U.S. Housing Market Due for a Reset: Part Two

September 21, 2023

Source: Bloomberg; Note, a value of 100 means that a family with a median income has exactly enough income to qualify for a mortgage on a median-priced home. A 120 value means a family has 120% of the income necessary to qualify. Source: Bloomberg; Note, a value of 100 means that a family with a median income has exactly enough income to qualify for a mortgage on a median-priced home. A 120 value means a family has 120% of the income necessary to qualify.

In July of 2022, I wrote about homebuilders and the dilemma they faced, given the effects of the rising-rate environment on demand and tight housing supply. I felt that builders would be forced to lower prices or offer incentives in an effort to attract potential buyers, and as a result, homebuilders would struggle to fill orders. Rising mortgage rates and raw material costs would ultimately constrain their top and bottom line growth. I was wrong.

We saw homebuilders continue to increase supply and offer mortgage rate buy-downs and incentives to attract buyers to new homes. While mortgage rates in August hit the highest level since 2000, homebuilders continue to offer rate buy-downs whereby they offer a lower rate upfront to reduce the monthly mortgage payments for the buyer for a set period of time.1 After that time, the mortgage rate resets to the original higher rate. This incentive has helped attract potential buyers to new construction, where buy-downs are typically more common than existing home sales. The incentive has helped buoy performance for the builders during this rising-rate environment.

The S&P 500 Homebuilding Index is among the best performers year-to-date in 2023. The housing market remained surprisingly resilient through the back half of 2022 and into 2023, despite elevated mortgage rates. The psychology changed as buyers anticipated a decline in rates associated with a so-called “soft landing,” and many decided to purchase homes with the intent to refinance at a later date.

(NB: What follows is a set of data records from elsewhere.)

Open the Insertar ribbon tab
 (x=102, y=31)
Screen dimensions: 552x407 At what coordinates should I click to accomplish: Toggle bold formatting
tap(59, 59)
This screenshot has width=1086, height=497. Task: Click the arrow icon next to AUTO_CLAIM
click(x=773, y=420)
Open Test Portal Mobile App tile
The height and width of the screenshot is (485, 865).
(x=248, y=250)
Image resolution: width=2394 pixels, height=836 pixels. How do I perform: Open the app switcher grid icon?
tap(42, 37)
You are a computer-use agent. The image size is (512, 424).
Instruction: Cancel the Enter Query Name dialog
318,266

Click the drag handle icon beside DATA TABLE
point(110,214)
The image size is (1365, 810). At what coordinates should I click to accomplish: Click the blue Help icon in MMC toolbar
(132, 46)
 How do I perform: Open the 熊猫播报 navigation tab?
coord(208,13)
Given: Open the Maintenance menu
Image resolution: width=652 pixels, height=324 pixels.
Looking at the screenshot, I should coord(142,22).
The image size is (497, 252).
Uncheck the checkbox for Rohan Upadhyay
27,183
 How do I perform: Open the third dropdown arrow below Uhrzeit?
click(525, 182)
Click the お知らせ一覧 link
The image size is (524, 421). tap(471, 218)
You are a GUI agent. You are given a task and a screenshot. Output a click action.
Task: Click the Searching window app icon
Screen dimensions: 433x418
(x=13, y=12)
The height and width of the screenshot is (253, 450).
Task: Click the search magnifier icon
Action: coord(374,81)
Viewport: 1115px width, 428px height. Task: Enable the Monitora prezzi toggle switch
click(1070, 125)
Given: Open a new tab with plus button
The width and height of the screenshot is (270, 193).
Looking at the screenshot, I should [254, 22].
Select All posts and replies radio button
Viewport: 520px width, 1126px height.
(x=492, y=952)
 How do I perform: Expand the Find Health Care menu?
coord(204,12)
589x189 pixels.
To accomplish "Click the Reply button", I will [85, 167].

However, mortgage rates, which track U.S. Treasuries, climbed again to a recent high in August as the resilient economy will likely prompt further rate hikes before the Federal Reserve (Fed) deems it appropriate to pivot. With persistently higher rates, home prices will remain elevated, putting further stress on the housing market. I think this scenario is part of the reason why homebuilders have fared better than expected. Current homeowners are reluctant to move and take on a much higher mortgage rate, so the supply of existing homes for sale has shrunk. Potential buyers have had to turn to new home construction as a result.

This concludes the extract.